Last week, Sydney endured its hottest day since records began. Temperatures reached a blistering 45.8ºC (114.4ºF) in the city – beating the previous record of 45.3ºC, which was set in 1939.

And yet, despite the consensus of respectable scientists and the evidence of their own eyes, so-called “intellectuals” such as George Will, write dismissive opinion columns damning concern about climate change as a liberal plot (see today’s Washington Post).  Of course, right-wing ideologues won’t be on the planet when the seas swallow chunks of the land, when there are no edible fish and when harvests wither, so why would they care about other people’s grand-children?  Right-wing economists and bogus researchers are, however, very much  in evidence right here and now, when there is money to be made from oil, gas and coal interests, keen to misrepresent what is happening to our environment.

Empathy, aside from common sense, is a key ingredient of Epicureanism.  No, we (the older people) might not see the worst effects of global climate change (although even that isn’t at all clear) but we have an inescapable duty to “do no harm” and to try to leave the planet a better place than we found it. Safeguarding the profits of corporations at all costs is not a strategy to be of.

2 Comments

  1. Your last remark sums up the difficulty this world is in. It is not in the interests of the Big Mining conglomerates to concur with the facts of global warming, and especially not when it comes to their responsibility with regard to slowing it down.

    Mining companies in Australia are fighting the carbon tax they have been ask to pay, by fuelling the myth that climate change does not exist. Or at most, the changes we have seen are natural ebbs and flos. This plays into the hands of the conspiracy theorists and other ‘deniers’. Meanwhile, promises of money and support, made by polititions at several international conferences are not followed through.

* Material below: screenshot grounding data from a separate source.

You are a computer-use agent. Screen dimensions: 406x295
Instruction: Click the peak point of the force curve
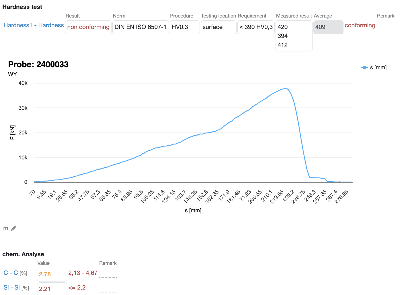coord(286,88)
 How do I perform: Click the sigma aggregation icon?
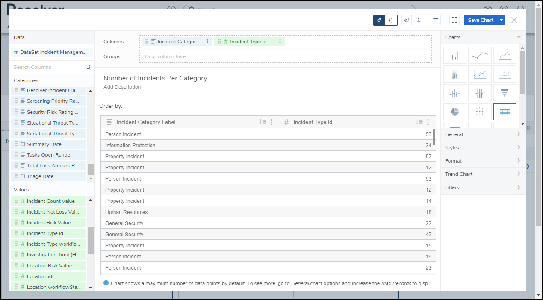(x=419, y=20)
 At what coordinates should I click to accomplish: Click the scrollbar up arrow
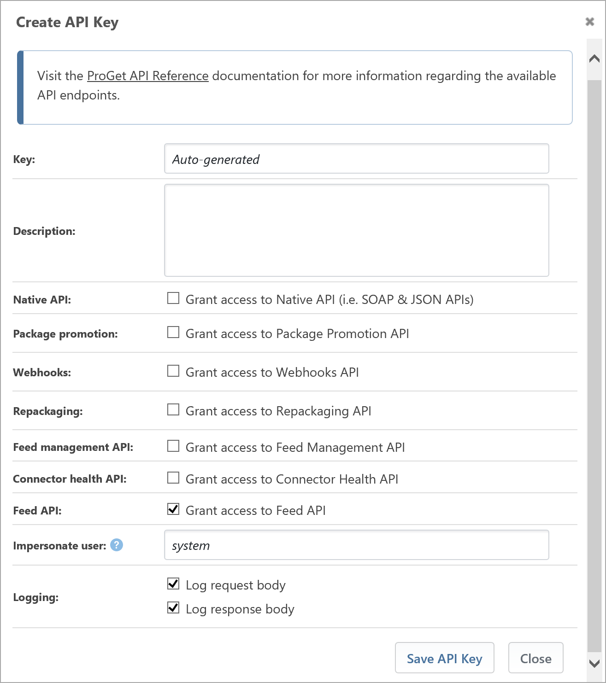pos(594,59)
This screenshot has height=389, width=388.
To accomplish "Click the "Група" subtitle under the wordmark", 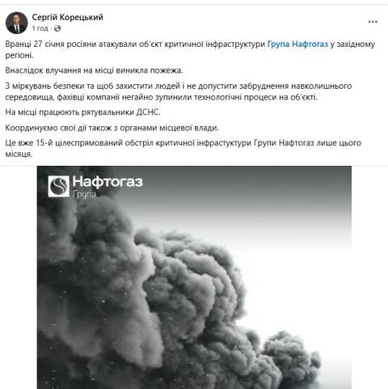I will pos(84,194).
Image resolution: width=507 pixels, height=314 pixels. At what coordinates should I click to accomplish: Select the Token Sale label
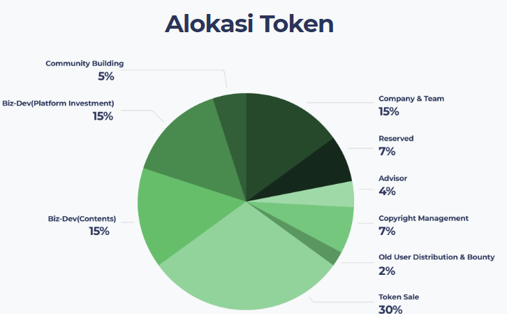click(399, 297)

    I really fear for the next generations who will have to cope with food and water shortages, the mass movement of peoples and the accompanying violence.

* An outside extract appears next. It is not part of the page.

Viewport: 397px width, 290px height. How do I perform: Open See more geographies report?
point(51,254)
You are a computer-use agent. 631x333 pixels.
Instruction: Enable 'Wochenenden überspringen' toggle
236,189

    I wonder if Epicurus would still advise us to go and rest in the Garden if he could see the plight we were heading towards. Would he not urge us to forget moderation for a moment, and DO something?!

  2. You are quite right, and it is a scary prospect. We will all be judged harshly by our grandchildren, I fear.

    Yes, we ought to do something. The problem is what. In the United States , to name just one country, there is a big majority in polls for cutting carbon emissions among ordinary people. You can organise petitions and write to your representative, but big business and their hired lackeys trump everything you do. These people, especially, as you say, mining companies, oil companies and electricity generators are not interested in your grandchildren. They are not interested in their own. Profit and the next quarter’ financial results are all they bother about, aside from their own bonuses. Aside from violence, resurrecting the tumbrils and the guillotine, I wish I knew how to save the planet.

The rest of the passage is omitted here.